Assignment —
A single number is required: the count of lines in the entries below that include the word "Image".

Material for the task —
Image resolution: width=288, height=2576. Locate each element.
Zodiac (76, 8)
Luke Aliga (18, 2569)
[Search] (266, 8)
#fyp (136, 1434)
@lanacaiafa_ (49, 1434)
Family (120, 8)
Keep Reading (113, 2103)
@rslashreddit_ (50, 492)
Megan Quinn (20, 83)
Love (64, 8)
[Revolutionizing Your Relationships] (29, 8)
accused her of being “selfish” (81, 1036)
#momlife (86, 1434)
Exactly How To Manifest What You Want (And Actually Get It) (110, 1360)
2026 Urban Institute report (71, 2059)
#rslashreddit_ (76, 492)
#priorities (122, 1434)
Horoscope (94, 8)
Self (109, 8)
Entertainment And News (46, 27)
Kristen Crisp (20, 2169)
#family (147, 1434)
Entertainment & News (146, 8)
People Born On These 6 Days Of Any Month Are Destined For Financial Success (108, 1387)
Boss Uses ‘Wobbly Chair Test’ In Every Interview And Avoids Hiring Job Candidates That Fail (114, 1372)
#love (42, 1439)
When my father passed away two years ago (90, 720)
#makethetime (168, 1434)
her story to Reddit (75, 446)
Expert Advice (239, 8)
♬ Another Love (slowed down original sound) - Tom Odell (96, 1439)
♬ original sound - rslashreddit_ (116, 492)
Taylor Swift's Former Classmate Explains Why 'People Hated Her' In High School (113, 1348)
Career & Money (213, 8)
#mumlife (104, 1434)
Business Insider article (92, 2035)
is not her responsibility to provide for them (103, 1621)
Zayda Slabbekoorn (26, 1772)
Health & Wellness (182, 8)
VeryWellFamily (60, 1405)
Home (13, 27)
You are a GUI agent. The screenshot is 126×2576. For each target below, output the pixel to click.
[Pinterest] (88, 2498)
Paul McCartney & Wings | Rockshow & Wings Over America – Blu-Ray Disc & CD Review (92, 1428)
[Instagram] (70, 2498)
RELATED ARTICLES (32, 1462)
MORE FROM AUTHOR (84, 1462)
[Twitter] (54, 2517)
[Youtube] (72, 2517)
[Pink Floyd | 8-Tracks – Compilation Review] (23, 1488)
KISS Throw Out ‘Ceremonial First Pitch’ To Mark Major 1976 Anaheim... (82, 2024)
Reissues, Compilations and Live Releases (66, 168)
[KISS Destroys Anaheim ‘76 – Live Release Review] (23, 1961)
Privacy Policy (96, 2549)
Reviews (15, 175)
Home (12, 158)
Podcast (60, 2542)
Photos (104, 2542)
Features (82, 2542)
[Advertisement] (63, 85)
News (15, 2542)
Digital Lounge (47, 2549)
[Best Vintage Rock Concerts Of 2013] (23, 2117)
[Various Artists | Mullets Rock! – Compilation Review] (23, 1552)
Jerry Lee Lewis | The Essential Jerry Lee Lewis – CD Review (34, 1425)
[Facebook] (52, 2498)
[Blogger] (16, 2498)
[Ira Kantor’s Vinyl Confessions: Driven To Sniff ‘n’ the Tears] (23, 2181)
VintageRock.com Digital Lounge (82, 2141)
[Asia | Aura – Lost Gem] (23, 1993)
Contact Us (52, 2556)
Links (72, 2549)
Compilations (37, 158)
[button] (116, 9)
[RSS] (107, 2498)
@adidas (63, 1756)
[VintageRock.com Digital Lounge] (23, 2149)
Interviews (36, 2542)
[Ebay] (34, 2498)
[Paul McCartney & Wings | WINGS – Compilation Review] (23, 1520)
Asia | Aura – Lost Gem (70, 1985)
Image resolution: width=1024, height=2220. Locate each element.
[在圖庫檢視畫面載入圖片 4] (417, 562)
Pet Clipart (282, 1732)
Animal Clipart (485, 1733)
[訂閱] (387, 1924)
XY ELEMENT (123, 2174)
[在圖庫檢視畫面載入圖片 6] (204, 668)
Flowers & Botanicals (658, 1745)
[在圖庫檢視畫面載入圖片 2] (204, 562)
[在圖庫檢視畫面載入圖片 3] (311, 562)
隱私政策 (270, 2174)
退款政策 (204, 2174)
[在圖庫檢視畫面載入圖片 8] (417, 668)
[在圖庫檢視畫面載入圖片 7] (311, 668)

Response for this exercise —
2